- Theatrical poster
- Directed by: Dulal Guha
- Written by: Shafiq Ansari Sachin Bhowmick
- Produced by: Premji J. N. Manchanda
- Starring: Dharmendra Hema Malini Shatrughan Sinha
- Cinematography: M. Rajaram
- Edited by: Bimal Roy Jr.
- Music by: Laxmikant–Pyarelal Anand Bakshi (Lyrics)
- Release date: 12 April 1974;
- Running time: 166 mins
- Country: India
- Language: Hindi

= Dost (1974 film) =

 For other films, see Dost (disambiguation)

1974 film directed by Dulal Guha

Dost is a 1974 Hindi film. Produced by Premji, it was directed by Dulal Guha. The film stars Dharmendra, Hema Malini, Shatrughan Sinha, Asit Sen and Rehman. Amitabh Bachchan makes a guest appearance. The film's music is by Laxmikant–Pyarelal.

* **STORED RECORDS**

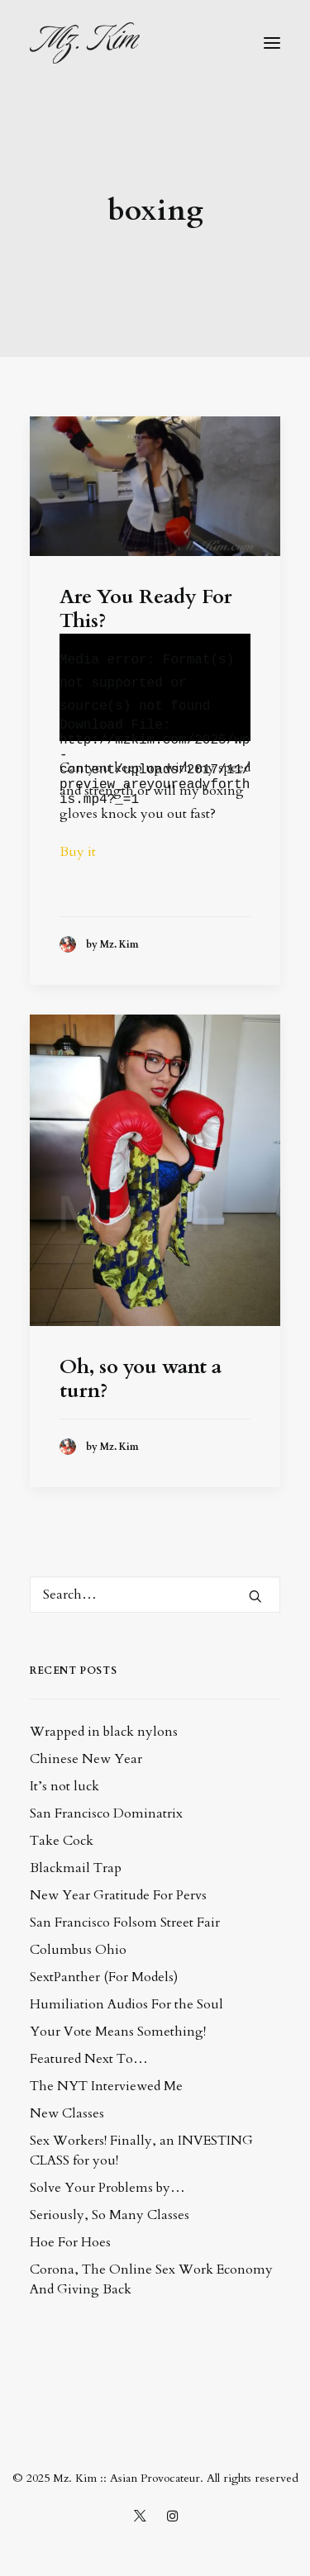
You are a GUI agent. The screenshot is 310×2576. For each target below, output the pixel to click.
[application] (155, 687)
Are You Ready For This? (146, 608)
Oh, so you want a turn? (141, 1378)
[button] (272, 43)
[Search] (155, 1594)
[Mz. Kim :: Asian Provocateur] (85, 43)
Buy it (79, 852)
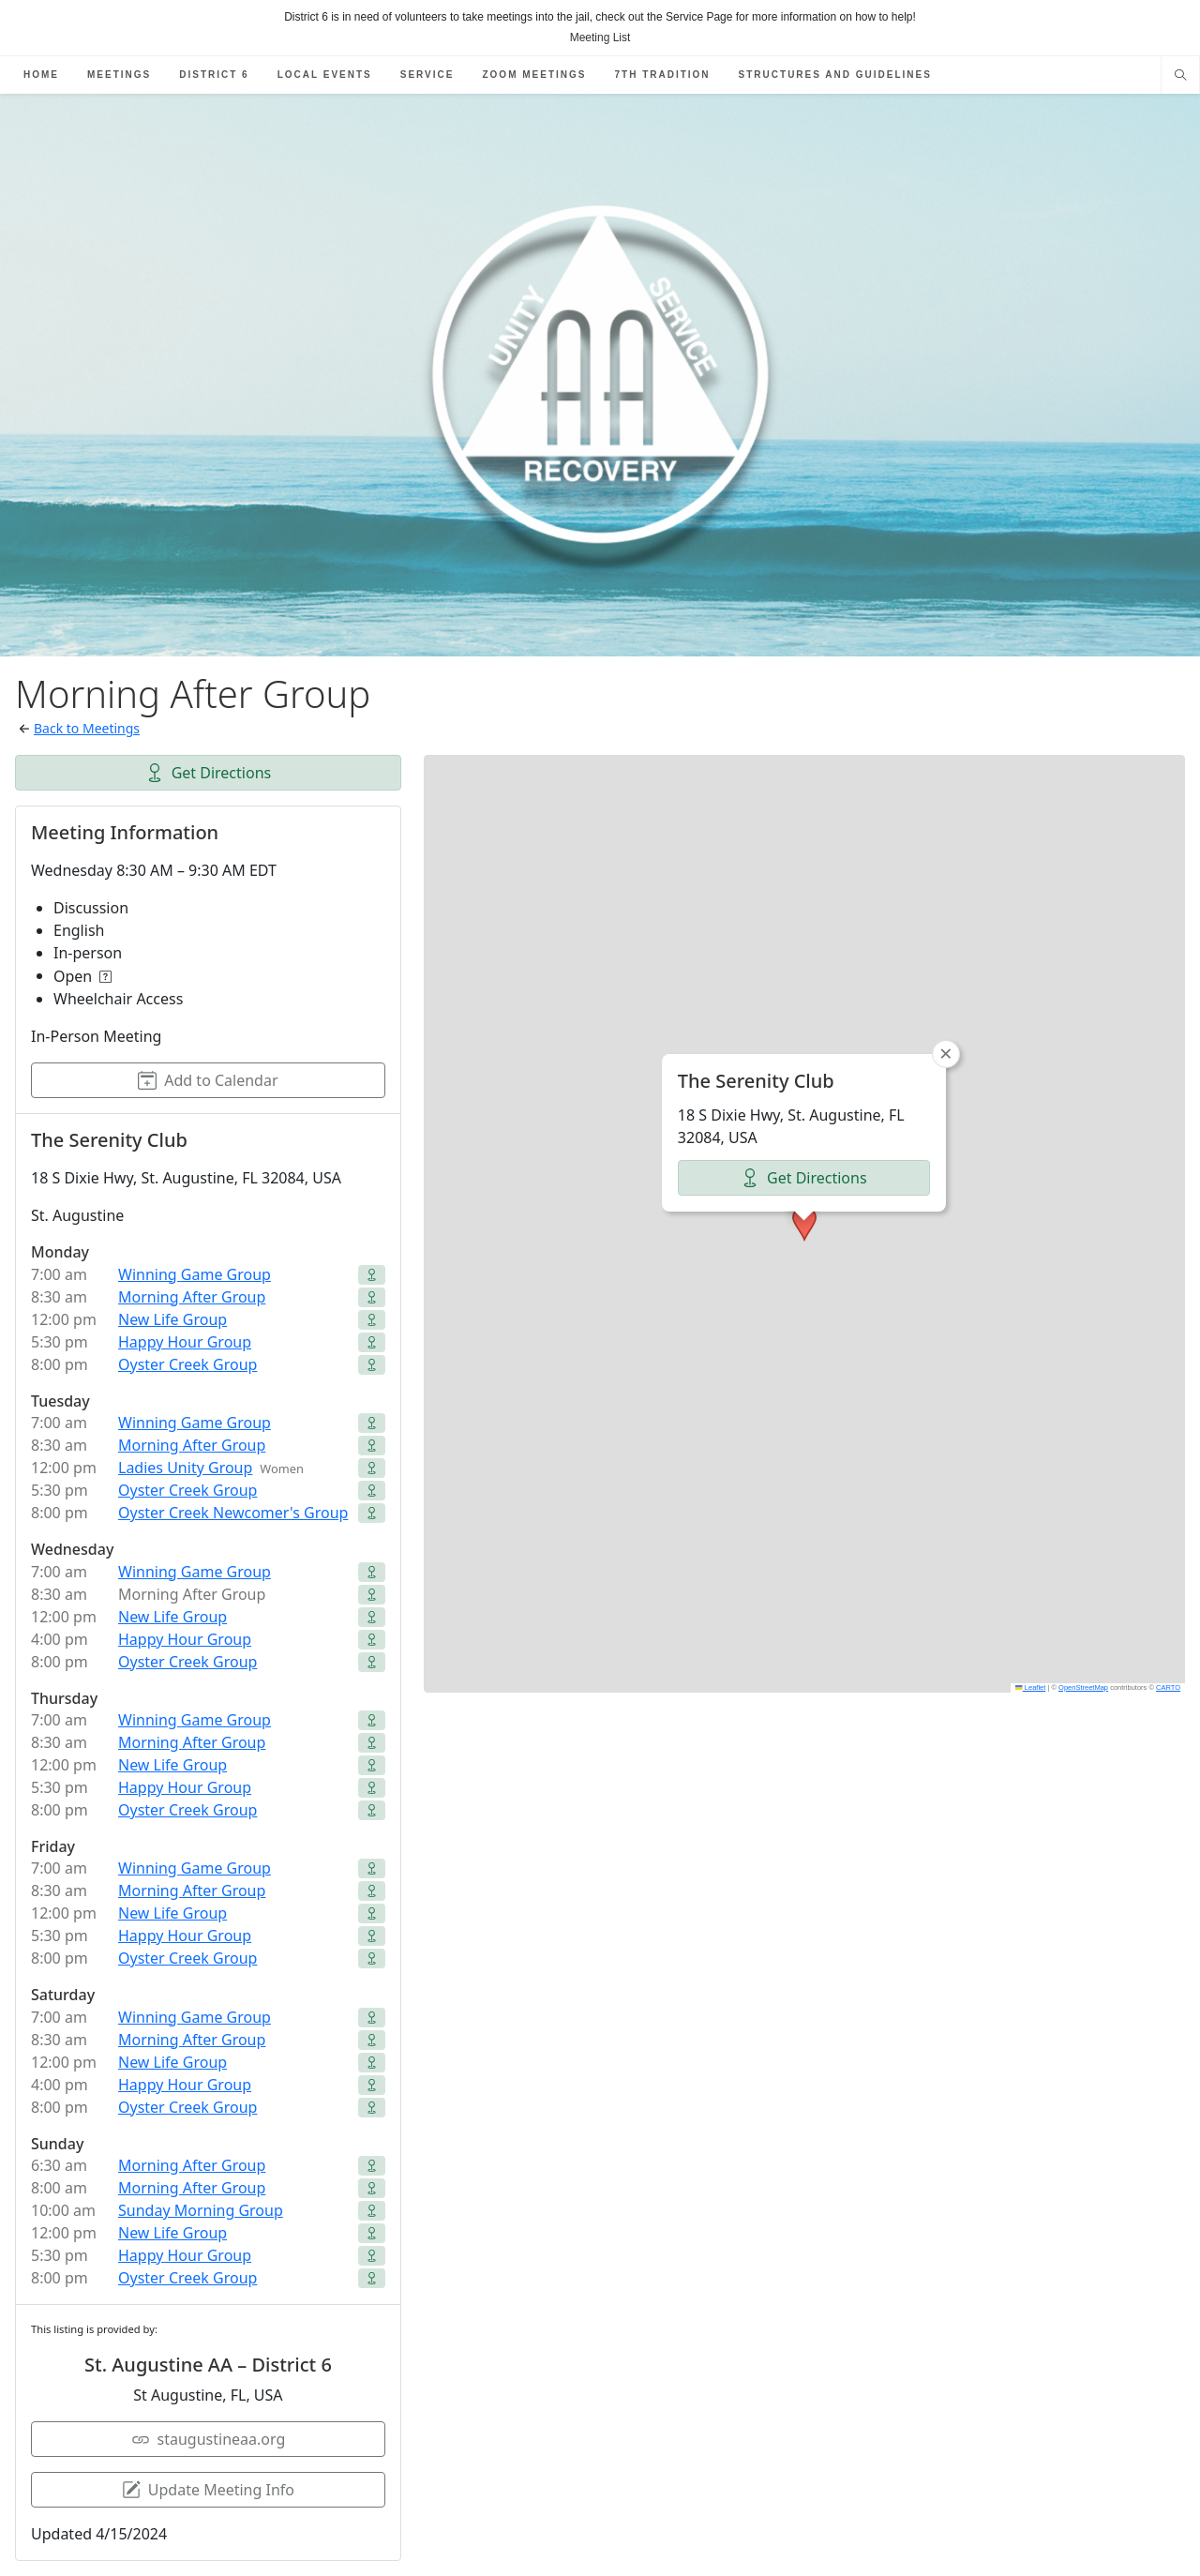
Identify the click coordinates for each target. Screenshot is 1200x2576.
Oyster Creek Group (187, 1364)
==
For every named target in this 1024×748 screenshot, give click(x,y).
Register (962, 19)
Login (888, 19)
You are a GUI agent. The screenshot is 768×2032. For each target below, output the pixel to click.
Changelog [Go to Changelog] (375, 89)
---
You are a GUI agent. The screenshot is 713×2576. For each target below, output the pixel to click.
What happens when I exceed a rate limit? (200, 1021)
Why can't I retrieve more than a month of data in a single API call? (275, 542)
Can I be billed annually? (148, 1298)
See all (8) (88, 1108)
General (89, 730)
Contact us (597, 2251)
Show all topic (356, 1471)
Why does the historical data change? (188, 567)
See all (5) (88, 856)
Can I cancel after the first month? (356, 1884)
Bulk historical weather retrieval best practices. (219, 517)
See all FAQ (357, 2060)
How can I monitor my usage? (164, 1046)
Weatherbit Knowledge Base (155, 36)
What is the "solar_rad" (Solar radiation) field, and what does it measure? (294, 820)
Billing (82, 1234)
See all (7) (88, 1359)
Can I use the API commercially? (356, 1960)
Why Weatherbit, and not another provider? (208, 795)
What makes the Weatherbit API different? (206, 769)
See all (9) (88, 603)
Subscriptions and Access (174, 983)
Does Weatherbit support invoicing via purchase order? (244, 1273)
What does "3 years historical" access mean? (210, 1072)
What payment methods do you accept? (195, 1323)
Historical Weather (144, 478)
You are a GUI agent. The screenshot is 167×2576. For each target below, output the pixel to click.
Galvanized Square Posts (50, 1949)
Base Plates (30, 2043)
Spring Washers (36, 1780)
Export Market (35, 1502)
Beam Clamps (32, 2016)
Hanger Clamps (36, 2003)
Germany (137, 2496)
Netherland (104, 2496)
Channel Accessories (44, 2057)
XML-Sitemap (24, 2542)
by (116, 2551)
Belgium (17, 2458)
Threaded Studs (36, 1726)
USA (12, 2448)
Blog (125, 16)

* **TASKS AND EXERCISES**
(a) In the Dost film page, swap "Dulal Guha" for "Guha" and write out the passage starting with "- Theatrical poster" and going on through "Bimal Roy Jr.".
(b) Answer these questions from the Dost film page:
(i) What running time does it list for the film?
(ii) Who makes a guest appearance in the film?
(iii) Who handled the cinematography?

* **SOLUTIONS**
(a)
- Theatrical poster
- Directed by: Guha
- Written by: Shafiq Ansari Sachin Bhowmick
- Produced by: Premji J. N. Manchanda
- Starring: Dharmendra Hema Malini Shatrughan Sinha
- Cinematography: M. Rajaram
- Edited by: Bimal Roy Jr.

(b)
(i) 166 mins
(ii) Amitabh Bachchan
(iii) M. Rajaram